2007年 02月 11日
春にして君を想う |
晴れ。12.8℃/7.1℃/19%/888day
昨夜は激しい春雷に襲われた。
水瓶の底が抜けたような激しい雨に冬の空気は洗い流されて、今朝は暖かい湿り気をともなった春の気配がした。僕が育てているしだれ桜の芽も順調に成長してきていて、来月には淡雪のような開花を楽しめることだろう。これが祖母と観る最後の桜になるとはね。
正月を過ぎた後、祖母はよく発熱するようになった。
医者も、薬剤師の両親も原因がわからないと、抗生物質と解熱剤を服用させて様子見を続けていた。解熱剤を飲ませるとおもしろいくらいに熱が引く。でも体力は確実に奪われていった。
手をこまねいている関係者に向かって、先月末さすがに「発熱してるってことは炎症が起きているということだろ?状況から引き算してみれば子供でもわかる。大きな傷がなければウィルス性のものか、腫瘍か、原因はそんなところだろ?ぐずぐずしてないで徹底的に検査にかけろ!」と強硬に主張した。
「素人になにがわかる!」とオヤジには睨め付けられたけれど、翌日かかりつけの市立病院で徹底的な検査をした。異変はその晩のカンファレンスで報告され、翌日から国立がんセンターへの転院の手配が始まった。そして1週間後に判明したのが膵臓ガン。余命3~6ヶ月の宣告だった。手術をする体力がないとの判断から、積極治療は行わない方針で関係者は合意した。
こうなると一番の専門家の父親がダメダメで、医学的なディシジョン以外は僕がオペレーションしている。"白州次郎"ですら実母が亡くなったときは支えを失ったようで腑抜けになったと告白しているくらいだから、弱気になっている彼を責める気はない。ただ
「残り短い人生だからわがままになるかもしれん。そこは大目に見てやってくれ」
「わかった。その分負荷がかかるオフクロさんのケアは忘れないで」
「…………」(睨め付けられる)
結局、妻に対する彼のバランス感覚は壊れたままなんだなと少し情けなかった。
もう10年以上昔になるか?文藝春秋で作家柳田邦男氏と聖路加病院医師細谷亮太氏の共著記事を読んだ。これは実の息子が自殺した直後で"犠牲(サクリファイス)"を出版したりと柳田氏が少しおかしくなっていた時期に発表されたものだった。テーマは"Death Education"(デス・エデュケーション)。

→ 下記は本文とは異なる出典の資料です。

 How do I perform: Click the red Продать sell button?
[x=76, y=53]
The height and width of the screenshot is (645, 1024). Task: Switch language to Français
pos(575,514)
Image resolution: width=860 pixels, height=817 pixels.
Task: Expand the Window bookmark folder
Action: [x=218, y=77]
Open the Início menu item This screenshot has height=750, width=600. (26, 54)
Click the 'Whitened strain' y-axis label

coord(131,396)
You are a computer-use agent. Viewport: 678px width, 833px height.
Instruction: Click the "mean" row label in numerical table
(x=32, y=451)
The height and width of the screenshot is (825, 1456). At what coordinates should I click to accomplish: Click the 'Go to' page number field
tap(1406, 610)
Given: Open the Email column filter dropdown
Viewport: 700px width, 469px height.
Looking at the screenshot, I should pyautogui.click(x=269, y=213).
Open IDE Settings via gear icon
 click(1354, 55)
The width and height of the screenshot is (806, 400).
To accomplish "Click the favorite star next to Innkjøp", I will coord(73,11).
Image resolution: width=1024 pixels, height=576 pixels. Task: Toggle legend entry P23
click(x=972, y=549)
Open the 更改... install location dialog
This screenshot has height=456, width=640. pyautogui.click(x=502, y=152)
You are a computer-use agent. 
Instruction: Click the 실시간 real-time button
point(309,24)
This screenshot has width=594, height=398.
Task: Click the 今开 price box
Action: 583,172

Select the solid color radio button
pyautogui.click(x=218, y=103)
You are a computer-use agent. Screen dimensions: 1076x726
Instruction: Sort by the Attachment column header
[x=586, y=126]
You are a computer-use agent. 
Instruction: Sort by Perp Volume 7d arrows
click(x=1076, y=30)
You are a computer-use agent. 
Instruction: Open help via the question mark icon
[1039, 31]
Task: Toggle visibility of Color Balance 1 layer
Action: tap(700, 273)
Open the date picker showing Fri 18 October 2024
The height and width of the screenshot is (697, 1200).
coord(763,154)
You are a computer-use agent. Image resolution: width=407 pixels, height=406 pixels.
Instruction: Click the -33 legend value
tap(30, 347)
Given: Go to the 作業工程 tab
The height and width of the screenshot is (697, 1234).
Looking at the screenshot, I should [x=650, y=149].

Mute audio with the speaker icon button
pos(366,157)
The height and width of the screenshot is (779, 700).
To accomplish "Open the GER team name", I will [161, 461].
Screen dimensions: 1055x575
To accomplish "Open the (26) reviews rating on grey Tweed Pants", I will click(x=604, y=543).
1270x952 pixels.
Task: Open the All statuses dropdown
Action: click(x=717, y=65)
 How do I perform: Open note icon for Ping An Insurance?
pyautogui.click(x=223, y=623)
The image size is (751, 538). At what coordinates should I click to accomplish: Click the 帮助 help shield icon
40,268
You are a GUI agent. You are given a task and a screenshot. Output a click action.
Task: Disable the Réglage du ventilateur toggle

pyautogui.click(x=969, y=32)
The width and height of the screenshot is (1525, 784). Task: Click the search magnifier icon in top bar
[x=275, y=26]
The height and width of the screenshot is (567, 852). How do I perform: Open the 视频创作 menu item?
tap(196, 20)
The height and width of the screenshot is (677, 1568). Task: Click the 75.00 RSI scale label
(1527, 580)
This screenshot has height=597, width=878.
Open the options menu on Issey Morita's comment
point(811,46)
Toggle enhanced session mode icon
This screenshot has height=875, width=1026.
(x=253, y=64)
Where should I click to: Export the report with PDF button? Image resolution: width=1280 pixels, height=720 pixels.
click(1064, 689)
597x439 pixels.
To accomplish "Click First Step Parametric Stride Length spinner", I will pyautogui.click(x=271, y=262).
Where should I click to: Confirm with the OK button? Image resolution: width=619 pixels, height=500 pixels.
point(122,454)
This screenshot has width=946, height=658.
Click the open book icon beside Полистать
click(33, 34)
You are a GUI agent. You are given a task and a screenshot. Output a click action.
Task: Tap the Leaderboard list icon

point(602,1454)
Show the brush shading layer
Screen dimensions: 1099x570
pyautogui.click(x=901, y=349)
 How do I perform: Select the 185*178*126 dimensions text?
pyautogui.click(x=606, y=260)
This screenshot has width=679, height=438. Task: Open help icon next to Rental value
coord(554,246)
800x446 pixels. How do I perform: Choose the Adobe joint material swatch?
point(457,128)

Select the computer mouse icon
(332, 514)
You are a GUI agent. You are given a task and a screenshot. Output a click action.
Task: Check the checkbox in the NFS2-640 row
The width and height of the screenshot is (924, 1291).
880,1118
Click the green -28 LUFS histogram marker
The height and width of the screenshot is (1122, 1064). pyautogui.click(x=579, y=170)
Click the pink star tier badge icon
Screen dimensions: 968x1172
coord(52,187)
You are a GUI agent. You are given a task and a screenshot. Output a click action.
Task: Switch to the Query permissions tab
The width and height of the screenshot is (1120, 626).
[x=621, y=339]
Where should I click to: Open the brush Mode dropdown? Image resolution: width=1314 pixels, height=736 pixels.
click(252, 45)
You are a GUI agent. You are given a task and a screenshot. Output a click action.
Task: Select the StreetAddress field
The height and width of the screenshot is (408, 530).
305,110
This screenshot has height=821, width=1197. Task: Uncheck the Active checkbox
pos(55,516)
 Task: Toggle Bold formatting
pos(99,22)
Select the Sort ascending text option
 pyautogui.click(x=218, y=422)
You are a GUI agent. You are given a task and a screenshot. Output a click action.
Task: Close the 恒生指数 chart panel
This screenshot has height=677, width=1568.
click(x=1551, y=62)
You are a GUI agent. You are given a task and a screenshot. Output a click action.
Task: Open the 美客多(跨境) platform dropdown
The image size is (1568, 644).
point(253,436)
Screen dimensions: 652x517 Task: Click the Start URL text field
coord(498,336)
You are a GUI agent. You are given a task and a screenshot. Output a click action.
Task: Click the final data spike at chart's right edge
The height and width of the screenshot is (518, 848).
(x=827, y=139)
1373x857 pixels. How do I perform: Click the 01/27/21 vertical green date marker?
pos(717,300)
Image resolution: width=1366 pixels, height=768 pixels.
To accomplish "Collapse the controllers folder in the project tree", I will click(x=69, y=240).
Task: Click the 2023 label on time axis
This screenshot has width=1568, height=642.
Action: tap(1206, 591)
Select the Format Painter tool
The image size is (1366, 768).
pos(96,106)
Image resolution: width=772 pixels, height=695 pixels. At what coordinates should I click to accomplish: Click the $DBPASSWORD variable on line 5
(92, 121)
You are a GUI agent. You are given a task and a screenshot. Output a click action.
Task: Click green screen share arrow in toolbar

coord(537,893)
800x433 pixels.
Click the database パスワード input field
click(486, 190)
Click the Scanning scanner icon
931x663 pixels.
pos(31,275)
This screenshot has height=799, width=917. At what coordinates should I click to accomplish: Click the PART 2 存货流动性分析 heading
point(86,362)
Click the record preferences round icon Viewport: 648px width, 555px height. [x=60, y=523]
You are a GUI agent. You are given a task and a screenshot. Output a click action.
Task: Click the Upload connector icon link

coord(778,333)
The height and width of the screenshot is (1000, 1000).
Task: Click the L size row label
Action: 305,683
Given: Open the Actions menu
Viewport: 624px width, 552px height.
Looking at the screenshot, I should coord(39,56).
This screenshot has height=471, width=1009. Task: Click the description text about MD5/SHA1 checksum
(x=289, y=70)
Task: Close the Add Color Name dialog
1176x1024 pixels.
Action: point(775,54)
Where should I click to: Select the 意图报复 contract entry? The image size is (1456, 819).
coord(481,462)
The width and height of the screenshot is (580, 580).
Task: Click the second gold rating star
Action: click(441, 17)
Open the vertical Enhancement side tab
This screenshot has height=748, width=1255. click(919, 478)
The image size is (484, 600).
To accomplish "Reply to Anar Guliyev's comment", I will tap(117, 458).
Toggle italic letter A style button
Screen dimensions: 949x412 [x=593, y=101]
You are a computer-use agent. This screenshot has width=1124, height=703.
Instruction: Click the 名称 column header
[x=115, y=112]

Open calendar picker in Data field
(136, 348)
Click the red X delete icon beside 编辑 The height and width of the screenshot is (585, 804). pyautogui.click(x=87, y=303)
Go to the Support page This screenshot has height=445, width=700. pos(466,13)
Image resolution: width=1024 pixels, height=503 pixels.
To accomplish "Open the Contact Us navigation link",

"Death Education"……死への準備教育とは、人間らしい死を迎えるにはどうすべきか、に関する教育とされる。ただ、前述の共著ではもうちょっと趣旨が違っていたような気がする。
死のニオイがぬぐい去られた現代の街はとてもクリーンだ。
いまの子供たちは道ばたで動物の死体を見かけたりすることはないだろう。僕が子供の頃には通学路に鳥が落ちていたり、犬が死んでいたりと、多少なりとも死を目撃してきた。いまは核家族化が進んでいるから老人と同居した経験を持つ子供は少ないし、ましてやほとんどの人が病院のベッドで臨終を迎えるご時世だ。日本人にとって死は他人事でもある。
前述の著作の中で「自らの死んでゆく姿を家族たちに見せること。よく死ぬことを通じて、尊厳を持って人生の終わりを意義あるものに昇華してみせるのも、よく生きることである」ようなことが書いてあったように思う(記憶違いだったらゴメン)。これが身近にあるDeath Eduactionなのだと。昔の家庭では当たり前の光景だったそうだが。
「オレはもうだめだ……残念だ」
16年前に祖父が亡くなったとき、僕に発した最後のメッセージは「残念だ」であった。やり残したことがあって無念であるとかではなく、おまえとはもう会えなくなる、声を聴くこともかけることもできなくなる。その別れが残念だ……という意味だったのだろうと、僕はいまでも思っている。僕はもっともかわいがられた初孫だったから。
生前にはいろいろと迷惑をかけられて、祖父にはうんざりしていたが、そのとき僕はもうすべてを許そうと思った。力なく握られた指先から流れ込んでくる圧倒的な感情の波に僕は押し流された。
それから5日後、しんしんと雪が降り積もる明け方に祖父は息を引き取った。その数時間前、どんどん冷たくなってゆく手足をみんなで泣きながらさすり続けた。呼吸がだんだん浅くなって、やがてヒュッという小さな音がしたあと、もう戻ってこなかった。あの圧倒的な肉の冷たさを指先が覚えているから、自分の手足が凍えると病室で過ごしたあの数時間のことを思い出す。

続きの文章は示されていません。